Stored data:
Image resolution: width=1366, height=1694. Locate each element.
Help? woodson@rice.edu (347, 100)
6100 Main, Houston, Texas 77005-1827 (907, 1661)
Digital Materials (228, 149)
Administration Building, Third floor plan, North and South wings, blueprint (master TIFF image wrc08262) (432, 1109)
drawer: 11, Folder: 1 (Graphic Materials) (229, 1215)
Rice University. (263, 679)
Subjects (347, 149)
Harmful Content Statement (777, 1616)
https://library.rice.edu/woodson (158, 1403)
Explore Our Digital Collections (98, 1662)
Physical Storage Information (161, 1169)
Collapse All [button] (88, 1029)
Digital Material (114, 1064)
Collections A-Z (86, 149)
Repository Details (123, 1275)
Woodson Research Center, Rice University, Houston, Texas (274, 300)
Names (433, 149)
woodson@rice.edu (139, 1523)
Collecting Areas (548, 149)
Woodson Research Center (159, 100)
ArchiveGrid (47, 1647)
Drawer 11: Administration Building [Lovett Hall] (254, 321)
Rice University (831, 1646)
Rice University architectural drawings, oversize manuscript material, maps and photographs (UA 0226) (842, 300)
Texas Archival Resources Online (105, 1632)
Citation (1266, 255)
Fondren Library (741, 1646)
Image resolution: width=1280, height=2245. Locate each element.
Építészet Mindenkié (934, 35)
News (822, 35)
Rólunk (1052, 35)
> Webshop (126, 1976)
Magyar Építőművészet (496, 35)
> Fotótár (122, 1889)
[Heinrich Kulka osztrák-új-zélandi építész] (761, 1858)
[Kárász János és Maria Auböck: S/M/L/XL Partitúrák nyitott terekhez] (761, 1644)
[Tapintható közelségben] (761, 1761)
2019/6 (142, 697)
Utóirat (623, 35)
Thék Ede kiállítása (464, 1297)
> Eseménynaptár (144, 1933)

→ **What you are asked to do**:
Once you find the line containing "Rice University (831, 1646)", stop: reproduce exactly that line and every line of the data before it, and nothing else.

→ **Written answer**:
Image resolution: width=1366, height=1694. Locate each element.
Help? woodson@rice.edu (347, 100)
6100 Main, Houston, Texas 77005-1827 (907, 1661)
Digital Materials (228, 149)
Administration Building, Third floor plan, North and South wings, blueprint (master TIFF image wrc08262) (432, 1109)
drawer: 11, Folder: 1 (Graphic Materials) (229, 1215)
Rice University. (263, 679)
Subjects (347, 149)
Harmful Content Statement (777, 1616)
https://library.rice.edu/woodson (158, 1403)
Explore Our Digital Collections (98, 1662)
Physical Storage Information (161, 1169)
Collapse All [button] (88, 1029)
Digital Material (114, 1064)
Collections A-Z (86, 149)
Repository Details (123, 1275)
Woodson Research Center, Rice University, Houston, Texas (274, 300)
Names (433, 149)
woodson@rice.edu (139, 1523)
Collecting Areas (548, 149)
Woodson Research Center (159, 100)
ArchiveGrid (47, 1647)
Drawer 11: Administration Building [Lovett Hall] (254, 321)
Rice University (831, 1646)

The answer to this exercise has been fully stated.